Grote Perzische vloerkleden scheppen een sixties-sfeer en houden het podium tot een geheel. Tegen de monitoren staan platen geleund, die een voorproefje geven van wat we gaan horen: ‘Sgt. Pepper's Lonely Hearts Club Band’, ‘The White Album’, ‘In Rock’ van Deep Purple, Neil Young, Jethro Tull, en is dat Thijs van Leer van Focus daar links achteraan? Een steil oplopende zaal zorgt ervoor dat alle toeschouwers in hun roodfluwelen stoelen goed zicht hebben. Het geluid is, als altijd in theaters, prima. We beginnen met ‘Get back’ en gaan terug naar waar we ooit thuishoorden.
Behalve nummers van de artiesten van de platencovers speelt Certain Animals ook bijvoorbeeld muziek van inspiratiebronnen Creedence Clearwater Revival, Queen, America en Genesis. De bandleden vertellen één voor één over een nummer dat hen inspireert en hoe ze ermee in contact kwamen – het was muziek die ze leerden kennen via een videoband, of eerst hoorden tijdens lange vakantie-autoritten en daarna verrassend genoeg in Grand Theft Auto.
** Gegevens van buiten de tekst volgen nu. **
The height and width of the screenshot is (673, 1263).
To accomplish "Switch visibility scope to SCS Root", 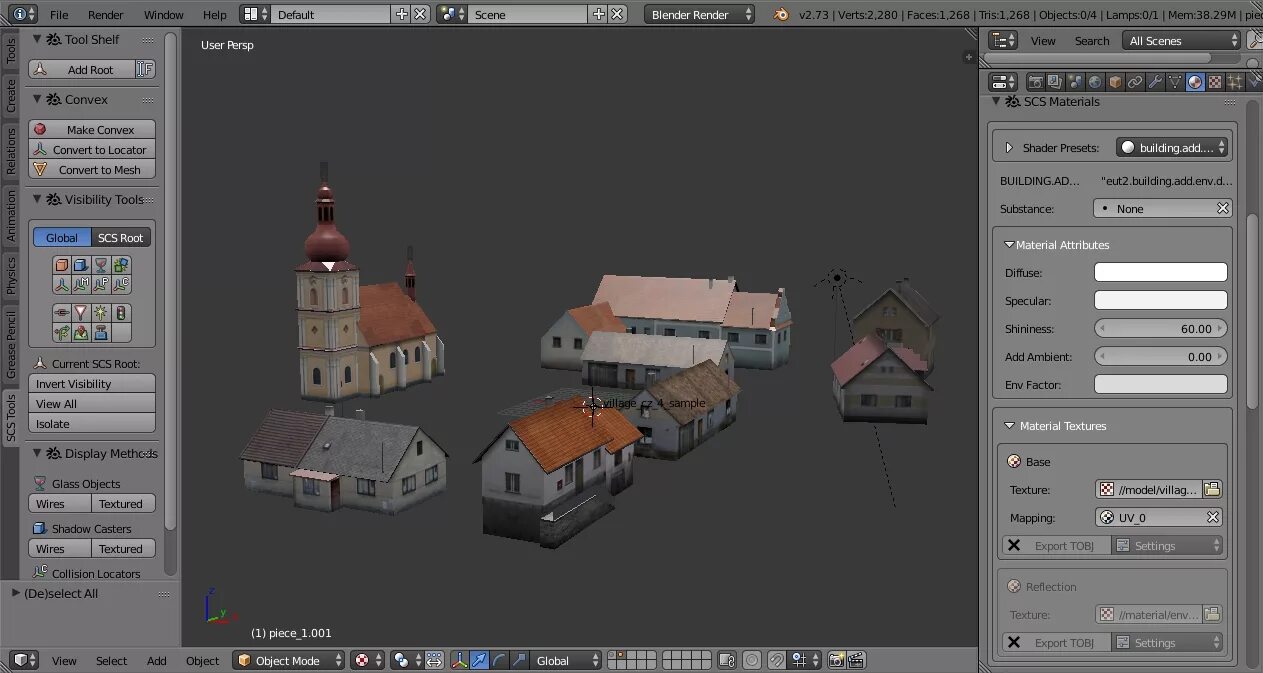I will point(121,237).
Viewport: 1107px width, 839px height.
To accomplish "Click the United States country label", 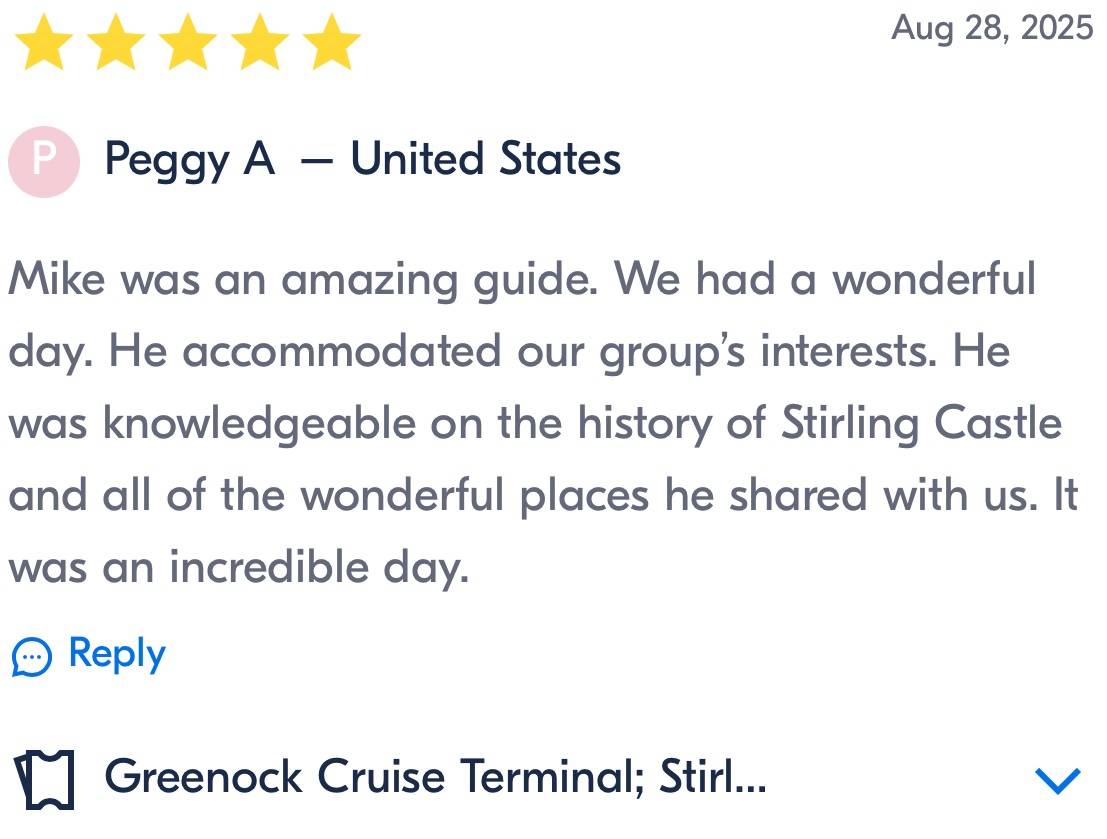I will (485, 159).
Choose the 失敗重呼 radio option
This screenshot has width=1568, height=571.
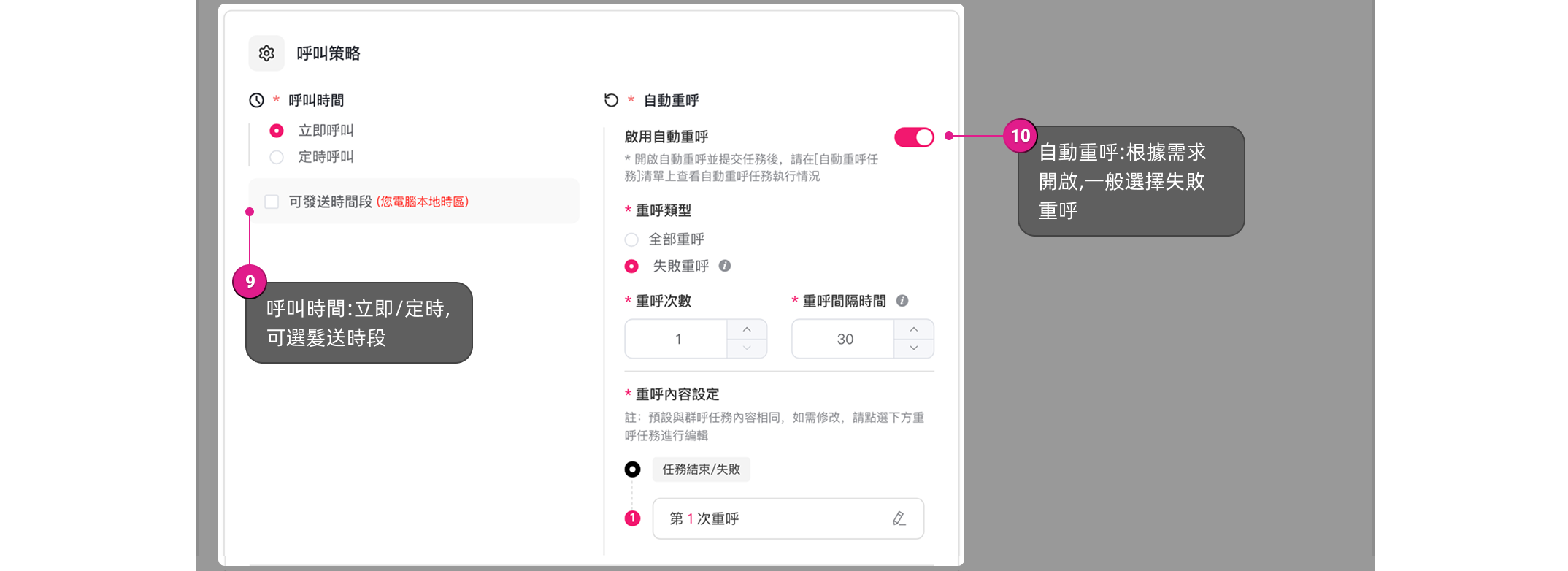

Slaafse covers zijn het trouwens niet – de Certain Animals-versie van ‘Hush’ van Deep Purple skipt bijvoorbeeld het intro voor het refrein, ze spelen het daarnaast uptempo en met uitgerekte zang. Wat bezielingsbronnen betreft: een Creedence-riffje inspireerde bijvoorbeeld hun ‘Hold On’, en fuzz-distortion zorgde voor de kruiding van ‘Strawberry Sunset’. Hun recentste single, ‘Cold Summer’, komt ook voorbij.
Alle vier de bandleden zijn opmerkelijk relaxt op het podium en leggen met hun persoonlijke aankondigingen contact met het publiek. Ze stralen daarmee zelfvertrouwen uit – het zijn immers geen Uncertain Animals. Een quizvraag voor het theaterpubliek: wie is de frontman tijdens Dad Rock? Twee van de goede antwoorden zijn: “iedereen” en dus “niemand”. Alle vier kondigen ze nummers aan, doen afwisselend de leadzang en vragen publieksinput. Ieder neemt deel, al pakt bassist Niels-Jan die leidersrol het meest. Van de vier op het podium wordt drummer Rick ontmaskerd als Alphenaar (voor cuisine locale: vraag om een patat Van der Voort bij Snackbar ’t Geveltje). Diens vader Bert geeft een gastoptreden en zorgt zo voor de Dad in Rock. Hammondorganist, toetsenist en gitarist Quinten gaat lekker en trekt de expressiefst gepijnigde gezichten. Gitarist Thijs zweept het publiek op en blijkt ook te kunnen dwarsfluiten.
Dad Rock is eerder een voorstelling dan een concert, en opmerkelijk interactief: ze warmen ons op met een introquiz (we moeten de intro herkennen en daarna het nummer een stukje meezingen), we spelen later Is het fuzz of is het geen fuzz? en ze vragen ons regelmatig om mee te klappen of te zingen. De voorstelling heeft bovendien ook humor, met zelfs een stukje slapstick. Niels-Jan kleedt zich daarin theatraal gehaast om in een Sgt. Pepperpak. Na het omkleden zijn diens cowboylaarzen opeens verdwenen en loopt hij de rest van de voorstelling op blote voeten, als een hippie. Een groot deel van het publiek heeft de sixties en seventies bewust meegemaakt en pikt daarom de verwijzingen snel op. Zelfs de linkshandige mystery drummer wordt in deze vijfde voorstelling voor het eerst geraden.
De voorstelling zit goed in elkaar, is afwisselend, houdt je actief en wordt technisch sterk gespeeld. Is er dan helemaal niets kritisch over Dad Rock te zeggen? Toch wel, want de kracht zit in herkenbaarheid, wat ook zorgt voor meer interactie – wie kan er meezingen met obscure b-kantjes van Bread? Toch zouden een paar onbekende gouwe ouwen de kers op de slagroom kunnen zijn.